_YOUR INSTRUCTIONS_
Set out every line of the rows below as a Markdown table with the columns Number and Text, numbering the lines in order and leaving out blank lines.

---------- RECORDS FOR THIS EXERCISE

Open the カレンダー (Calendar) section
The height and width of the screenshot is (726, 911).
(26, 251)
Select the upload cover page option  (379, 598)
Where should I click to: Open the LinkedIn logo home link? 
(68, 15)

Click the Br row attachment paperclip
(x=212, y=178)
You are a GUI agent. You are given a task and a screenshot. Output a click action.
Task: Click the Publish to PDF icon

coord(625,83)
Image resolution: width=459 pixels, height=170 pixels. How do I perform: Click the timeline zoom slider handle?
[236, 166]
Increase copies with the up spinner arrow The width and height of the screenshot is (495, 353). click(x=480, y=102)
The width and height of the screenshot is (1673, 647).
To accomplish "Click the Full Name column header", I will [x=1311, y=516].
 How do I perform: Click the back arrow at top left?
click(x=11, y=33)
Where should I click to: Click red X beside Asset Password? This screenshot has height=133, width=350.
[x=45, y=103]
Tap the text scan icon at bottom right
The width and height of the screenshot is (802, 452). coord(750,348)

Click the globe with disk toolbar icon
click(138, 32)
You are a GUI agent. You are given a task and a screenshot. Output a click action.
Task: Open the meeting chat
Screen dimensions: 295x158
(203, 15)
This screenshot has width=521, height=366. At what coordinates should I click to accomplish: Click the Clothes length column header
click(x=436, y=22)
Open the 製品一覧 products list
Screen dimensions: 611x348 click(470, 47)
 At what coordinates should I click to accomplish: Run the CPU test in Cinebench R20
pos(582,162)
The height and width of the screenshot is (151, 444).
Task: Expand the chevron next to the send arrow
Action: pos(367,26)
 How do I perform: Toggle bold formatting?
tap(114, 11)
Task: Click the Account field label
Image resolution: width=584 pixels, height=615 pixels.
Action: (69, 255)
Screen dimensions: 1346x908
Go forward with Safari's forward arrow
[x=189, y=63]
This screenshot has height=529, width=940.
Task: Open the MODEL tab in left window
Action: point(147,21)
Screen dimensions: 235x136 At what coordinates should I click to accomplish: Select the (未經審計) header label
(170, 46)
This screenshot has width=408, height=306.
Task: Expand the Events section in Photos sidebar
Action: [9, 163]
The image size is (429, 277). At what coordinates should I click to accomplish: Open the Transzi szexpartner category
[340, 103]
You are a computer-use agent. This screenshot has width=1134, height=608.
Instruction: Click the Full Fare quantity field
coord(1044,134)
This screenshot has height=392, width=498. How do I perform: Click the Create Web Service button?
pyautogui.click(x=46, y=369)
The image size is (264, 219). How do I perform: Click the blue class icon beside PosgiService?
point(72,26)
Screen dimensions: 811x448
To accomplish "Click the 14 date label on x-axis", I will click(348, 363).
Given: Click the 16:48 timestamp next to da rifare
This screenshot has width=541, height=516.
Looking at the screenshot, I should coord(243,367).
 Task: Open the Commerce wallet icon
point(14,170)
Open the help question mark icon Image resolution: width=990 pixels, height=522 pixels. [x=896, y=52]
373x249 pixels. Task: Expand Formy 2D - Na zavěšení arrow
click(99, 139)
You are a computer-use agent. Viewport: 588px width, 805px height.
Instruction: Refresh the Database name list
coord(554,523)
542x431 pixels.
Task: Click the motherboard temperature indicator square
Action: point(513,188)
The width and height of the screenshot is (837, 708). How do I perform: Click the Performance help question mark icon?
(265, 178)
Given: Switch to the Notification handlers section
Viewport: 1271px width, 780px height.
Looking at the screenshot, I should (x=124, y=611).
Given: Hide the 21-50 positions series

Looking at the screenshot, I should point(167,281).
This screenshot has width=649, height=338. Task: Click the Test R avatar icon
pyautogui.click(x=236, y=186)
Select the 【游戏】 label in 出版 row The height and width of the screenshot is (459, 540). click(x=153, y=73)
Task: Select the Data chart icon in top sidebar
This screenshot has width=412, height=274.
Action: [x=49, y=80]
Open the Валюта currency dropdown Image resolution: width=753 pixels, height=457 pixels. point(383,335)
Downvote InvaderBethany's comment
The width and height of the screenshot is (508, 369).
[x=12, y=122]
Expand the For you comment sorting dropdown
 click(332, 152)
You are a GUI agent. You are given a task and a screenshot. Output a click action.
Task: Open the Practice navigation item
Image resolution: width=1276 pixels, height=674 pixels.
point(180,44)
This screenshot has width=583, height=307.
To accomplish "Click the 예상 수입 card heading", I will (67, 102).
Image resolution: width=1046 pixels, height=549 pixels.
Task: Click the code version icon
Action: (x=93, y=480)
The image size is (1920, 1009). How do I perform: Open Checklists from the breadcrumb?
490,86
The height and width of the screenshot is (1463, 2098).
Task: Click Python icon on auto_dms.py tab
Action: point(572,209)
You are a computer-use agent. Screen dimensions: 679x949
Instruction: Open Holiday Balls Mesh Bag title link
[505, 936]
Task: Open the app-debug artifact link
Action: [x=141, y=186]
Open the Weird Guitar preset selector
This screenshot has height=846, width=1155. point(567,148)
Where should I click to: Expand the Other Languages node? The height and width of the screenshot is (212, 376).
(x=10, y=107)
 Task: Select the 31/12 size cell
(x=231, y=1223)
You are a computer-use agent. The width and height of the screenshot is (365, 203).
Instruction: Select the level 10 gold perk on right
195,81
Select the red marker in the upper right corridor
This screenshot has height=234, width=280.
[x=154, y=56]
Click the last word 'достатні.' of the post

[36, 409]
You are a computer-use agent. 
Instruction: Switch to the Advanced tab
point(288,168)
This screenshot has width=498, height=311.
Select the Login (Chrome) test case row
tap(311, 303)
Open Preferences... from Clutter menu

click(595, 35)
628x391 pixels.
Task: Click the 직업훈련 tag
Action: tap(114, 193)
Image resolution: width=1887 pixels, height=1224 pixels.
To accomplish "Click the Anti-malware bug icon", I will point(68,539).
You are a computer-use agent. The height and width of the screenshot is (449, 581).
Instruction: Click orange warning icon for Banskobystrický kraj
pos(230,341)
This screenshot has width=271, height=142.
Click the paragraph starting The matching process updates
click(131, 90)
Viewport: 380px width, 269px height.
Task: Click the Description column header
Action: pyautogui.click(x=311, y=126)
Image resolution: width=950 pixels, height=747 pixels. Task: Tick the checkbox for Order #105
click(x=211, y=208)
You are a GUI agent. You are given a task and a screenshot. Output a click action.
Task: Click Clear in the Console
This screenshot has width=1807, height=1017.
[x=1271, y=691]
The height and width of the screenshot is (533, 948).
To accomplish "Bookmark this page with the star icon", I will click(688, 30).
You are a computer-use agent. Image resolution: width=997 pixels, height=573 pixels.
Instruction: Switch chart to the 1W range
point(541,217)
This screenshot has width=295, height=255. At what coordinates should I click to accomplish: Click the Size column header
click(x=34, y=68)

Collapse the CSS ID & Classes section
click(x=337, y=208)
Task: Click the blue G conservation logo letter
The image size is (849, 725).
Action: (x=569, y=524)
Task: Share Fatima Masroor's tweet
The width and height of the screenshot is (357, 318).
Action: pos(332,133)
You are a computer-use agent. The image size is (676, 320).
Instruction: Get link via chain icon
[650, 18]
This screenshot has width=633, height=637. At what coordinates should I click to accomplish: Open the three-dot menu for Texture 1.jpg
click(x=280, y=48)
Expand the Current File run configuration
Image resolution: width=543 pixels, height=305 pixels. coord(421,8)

--------------------

_CORRECT RESULT_
| Number | Text |
|---|---|
| 1 | Open the カレンダー (Calendar) section |
| 2 | The height and width of the screenshot is (726, 911). |
| 3 | (26, 251) |
| 4 | Select the upload cover page option  (379, 598) |
| 5 | Where should I click to: Open the LinkedIn logo home link?  |
| 6 | (68, 15) |
| 7 | Click the Br row attachment paperclip |
| 8 | (x=212, y=178) |
| 9 | You are a GUI agent. You are given a task and a screenshot. Output a click action. |
| 10 | Task: Click the Publish to PDF icon |
| 11 | coord(625,83) |
| 12 | Image resolution: width=459 pixels, height=170 pixels. How do I perform: Click the timeline zoom slider handle? |
| 13 | [236, 166] |
| 14 | Increase copies with the up spinner arrow The width and height of the screenshot is (495, 353). click(x=480, y=102) |
| 15 | The width and height of the screenshot is (1673, 647). |
| 16 | To accomplish "Click the Full Name column header", I will [x=1311, y=516]. |
| 17 |  How do I perform: Click the back arrow at top left? |
| 18 | click(x=11, y=33) |
| 19 | Where should I click to: Click red X beside Asset Password? This screenshot has height=133, width=350. |
| 20 | [x=45, y=103] |
| 21 | Tap the text scan icon at bottom right |
| 22 | The width and height of the screenshot is (802, 452). coord(750,348) |
| 23 | Click the globe with disk toolbar icon |
| 24 | click(138, 32) |
| 25 | You are a GUI agent. You are given a task and a screenshot. Output a click action. |
| 26 | Task: Open the meeting chat |
| 27 | Screen dimensions: 295x158 |
| 28 | (203, 15) |
| 29 | This screenshot has width=521, height=366. At what coordinates should I click to accomplish: Click the Clothes length column header |
| 30 | click(x=436, y=22) |
| 31 | Open the 製品一覧 products list |
| 32 | Screen dimensions: 611x348 click(470, 47) |
| 33 |  At what coordinates should I click to accomplish: Run the CPU test in Cinebench R20 |
| 34 | pos(582,162) |
| 35 | The height and width of the screenshot is (151, 444). |
| 36 | Task: Expand the chevron next to the send arrow |
| 37 | Action: pos(367,26) |
| 38 |  How do I perform: Toggle bold formatting? |
| 39 | tap(114, 11) |
| 40 | Task: Click the Account field label |
| 41 | Image resolution: width=584 pixels, height=615 pixels. |
| 42 | Action: (69, 255) |
| 43 | Screen dimensions: 1346x908 |
| 44 | Go forward with Safari's forward arrow |
| 45 | [x=189, y=63] |
| 46 | This screenshot has height=529, width=940. |
| 47 | Task: Open the MODEL tab in left window |
| 48 | Action: point(147,21) |
| 49 | Screen dimensions: 235x136 At what coordinates should I click to accomplish: Select the (未經審計) header label |
| 50 | (170, 46) |
| 51 | This screenshot has width=408, height=306. |
| 52 | Task: Expand the Events section in Photos sidebar |
| 53 | Action: [9, 163] |
| 54 | The image size is (429, 277). At what coordinates should I click to accomplish: Open the Transzi szexpartner category |
| 55 | [340, 103] |
| 56 | You are a computer-use agent. This screenshot has width=1134, height=608. |
| 57 | Instruction: Click the Full Fare quantity field |
| 58 | coord(1044,134) |
| 59 | This screenshot has height=392, width=498. How do I perform: Click the Create Web Service button? |
| 60 | pyautogui.click(x=46, y=369) |
| 61 | The image size is (264, 219). How do I perform: Click the blue class icon beside PosgiService? |
| 62 | point(72,26) |
| 63 | Screen dimensions: 811x448 |
| 64 | To accomplish "Click the 14 date label on x-axis", I will click(348, 363). |
| 65 | Given: Click the 16:48 timestamp next to da rifare |
| 66 | This screenshot has width=541, height=516. |
| 67 | Looking at the screenshot, I should coord(243,367). |
| 68 |  Task: Open the Commerce wallet icon |
| 69 | point(14,170) |
| 70 | Open the help question mark icon Image resolution: width=990 pixels, height=522 pixels. [x=896, y=52] |
| 71 | 373x249 pixels. Task: Expand Formy 2D - Na zavěšení arrow |
| 72 | click(99, 139) |
| 73 | You are a computer-use agent. Viewport: 588px width, 805px height. |
| 74 | Instruction: Refresh the Database name list |
| 75 | coord(554,523) |
| 76 | 542x431 pixels. |
| 77 | Task: Click the motherboard temperature indicator square |
| 78 | Action: point(513,188) |
| 79 | The width and height of the screenshot is (837, 708). How do I perform: Click the Performance help question mark icon? |
| 80 | (265, 178) |
| 81 | Given: Switch to the Notification handlers section |
| 82 | Viewport: 1271px width, 780px height. |
| 83 | Looking at the screenshot, I should (x=124, y=611). |
| 84 | Given: Hide the 21-50 positions series |
| 85 | Looking at the screenshot, I should point(167,281). |
| 86 | This screenshot has width=649, height=338. Task: Click the Test R avatar icon |
| 87 | pyautogui.click(x=236, y=186) |
| 88 | Select the 【游戏】 label in 出版 row The height and width of the screenshot is (459, 540). click(x=153, y=73) |
| 89 | Task: Select the Data chart icon in top sidebar |
| 90 | This screenshot has width=412, height=274. |
| 91 | Action: [x=49, y=80] |
| 92 | Open the Валюта currency dropdown Image resolution: width=753 pixels, height=457 pixels. point(383,335) |
| 93 | Downvote InvaderBethany's comment |
| 94 | The width and height of the screenshot is (508, 369). |
| 95 | [x=12, y=122] |
| 96 | Expand the For you comment sorting dropdown |
| 97 |  click(332, 152) |
| 98 | You are a GUI agent. You are given a task and a screenshot. Output a click action. |
| 99 | Task: Open the Practice navigation item |
| 100 | Image resolution: width=1276 pixels, height=674 pixels. |
| 101 | point(180,44) |
| 102 | This screenshot has width=583, height=307. |
| 103 | To accomplish "Click the 예상 수입 card heading", I will (67, 102). |
| 104 | Image resolution: width=1046 pixels, height=549 pixels. |
| 105 | Task: Click the code version icon |
| 106 | Action: (x=93, y=480) |
| 107 | The image size is (1920, 1009). How do I perform: Open Checklists from the breadcrumb? |
| 108 | 490,86 |
| 109 | The height and width of the screenshot is (1463, 2098). |
| 110 | Task: Click Python icon on auto_dms.py tab |
| 111 | Action: point(572,209) |
| 112 | You are a computer-use agent. Screen dimensions: 679x949 |
| 113 | Instruction: Open Holiday Balls Mesh Bag title link |
| 114 | [505, 936] |
| 115 | Task: Open the app-debug artifact link |
| 116 | Action: [x=141, y=186] |
| 117 | Open the Weird Guitar preset selector |
| 118 | This screenshot has height=846, width=1155. point(567,148) |
| 119 | Where should I click to: Expand the Other Languages node? The height and width of the screenshot is (212, 376). |
| 120 | (x=10, y=107) |
| 121 |  Task: Select the 31/12 size cell |
| 122 | (x=231, y=1223) |
| 123 | You are a computer-use agent. The width and height of the screenshot is (365, 203). |
| 124 | Instruction: Select the level 10 gold perk on right |
| 125 | 195,81 |
| 126 | Select the red marker in the upper right corridor |
| 127 | This screenshot has height=234, width=280. |
| 128 | [x=154, y=56] |
| 129 | Click the last word 'достатні.' of the post |
| 130 | [36, 409] |
| 131 | You are a computer-use agent.  |
| 132 | Instruction: Switch to the Advanced tab |
| 133 | point(288,168) |
| 134 | This screenshot has width=498, height=311. |
| 135 | Select the Login (Chrome) test case row |
| 136 | tap(311, 303) |
| 137 | Open Preferences... from Clutter menu |
| 138 | click(595, 35) |
| 139 | 628x391 pixels. |
| 140 | Task: Click the 직업훈련 tag |
| 141 | Action: tap(114, 193) |
| 142 | Image resolution: width=1887 pixels, height=1224 pixels. |
| 143 | To accomplish "Click the Anti-malware bug icon", I will point(68,539). |
| 144 | You are a computer-use agent. The height and width of the screenshot is (449, 581). |
| 145 | Instruction: Click orange warning icon for Banskobystrický kraj |
| 146 | pos(230,341) |
| 147 | This screenshot has width=271, height=142. |
| 148 | Click the paragraph starting The matching process updates |
| 149 | click(131, 90) |
| 150 | Viewport: 380px width, 269px height. |
| 151 | Task: Click the Description column header |
| 152 | Action: pyautogui.click(x=311, y=126) |
| 153 | Image resolution: width=950 pixels, height=747 pixels. Task: Tick the checkbox for Order #105 |
| 154 | click(x=211, y=208) |
| 155 | You are a GUI agent. You are given a task and a screenshot. Output a click action. |
| 156 | Task: Click Clear in the Console |
| 157 | This screenshot has width=1807, height=1017. |
| 158 | [x=1271, y=691] |
| 159 | The height and width of the screenshot is (533, 948). |
| 160 | To accomplish "Bookmark this page with the star icon", I will click(688, 30). |
| 161 | You are a computer-use agent. Image resolution: width=997 pixels, height=573 pixels. |
| 162 | Instruction: Switch chart to the 1W range |
| 163 | point(541,217) |
| 164 | This screenshot has width=295, height=255. At what coordinates should I click to accomplish: Click the Size column header |
| 165 | click(x=34, y=68) |
| 166 | Collapse the CSS ID & Classes section |
| 167 | click(x=337, y=208) |
| 168 | Task: Click the blue G conservation logo letter |
| 169 | The image size is (849, 725). |
| 170 | Action: (x=569, y=524) |
| 171 | Task: Share Fatima Masroor's tweet |
| 172 | The width and height of the screenshot is (357, 318). |
| 173 | Action: pos(332,133) |
| 174 | You are a computer-use agent. The image size is (676, 320). |
| 175 | Instruction: Get link via chain icon |
| 176 | [650, 18] |
| 177 | This screenshot has width=633, height=637. At what coordinates should I click to accomplish: Open the three-dot menu for Texture 1.jpg |
| 178 | click(x=280, y=48) |
| 179 | Expand the Current File run configuration |
| 180 | Image resolution: width=543 pixels, height=305 pixels. coord(421,8) |